Historically this area has experienced a warm rainy season beginning in early May and ending in late October or so, when a mild dry season began. Wikipedia's Spanish page for Tequisquipan gives the annual precipitation of the town of Tequisquiapan as 754mm (~30 inches), and average daily temperature 17.2°C (63°F). My experience in the region is that the rainy seasons are not developing as they used to, and the dry seasons are exceedingly dry, starting earlier and lasting longer, with months passing without any rain at all. However about two years ago Tequisquiapan experienced historic and very damaging flooding.

In that context, I have wondered about the erosional patterns shown above. That's a shallow, usually dry waterway outside of town. The waterway banks are vegetated mostly with Smooth Mesquite, and the uplands all around with cactusy scrub. The pale-blue-green plants occupying the eroded channels are pricklypoppies. My first impression was that the daily passages of mobile herds of sheep up the waterway may have induced the erosion.

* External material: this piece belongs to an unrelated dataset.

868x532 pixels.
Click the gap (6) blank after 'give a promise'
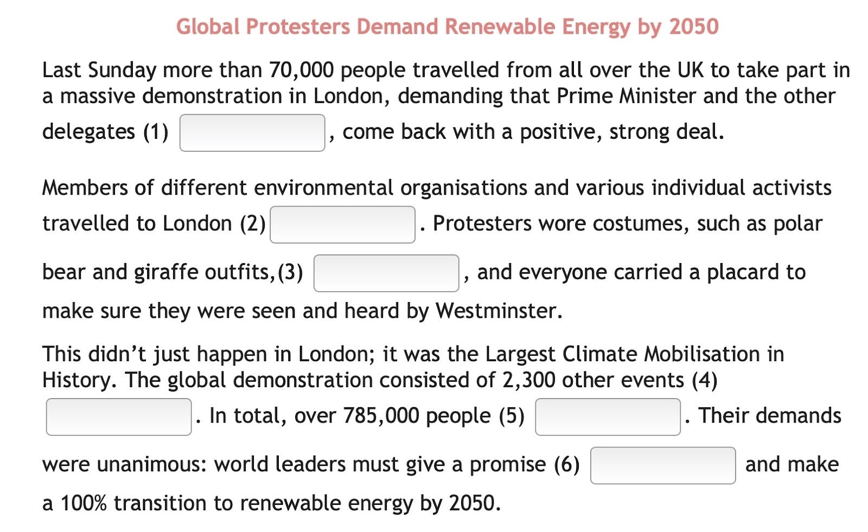coord(663,465)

sheep prints and drought cracks

Above, in the same area seen in the top picture, sheep hoof prints dominate the image's top, right corner, while polygonal cracks are forming elsewhere. In the 2022 work by Gabriel Minea and others entitled "Impacts of Grazing by Small Ruminants on Hillslope Hydrological Processes: A Review of European Current Understanding," it's found that "Where excessive, or prolonged SRs (sheep and goats) grazing is experienced, soil degradation and hydrological processes, such as leaching of nutrients, soil compaction due to tramping, and soil erosion occur." Above, both sheep trampling and the formation of drought-caused polygonal cracks appear capable of forming short trenches in which water running downhill -- toward the picture's top, right -- could initiate erosion and gullying.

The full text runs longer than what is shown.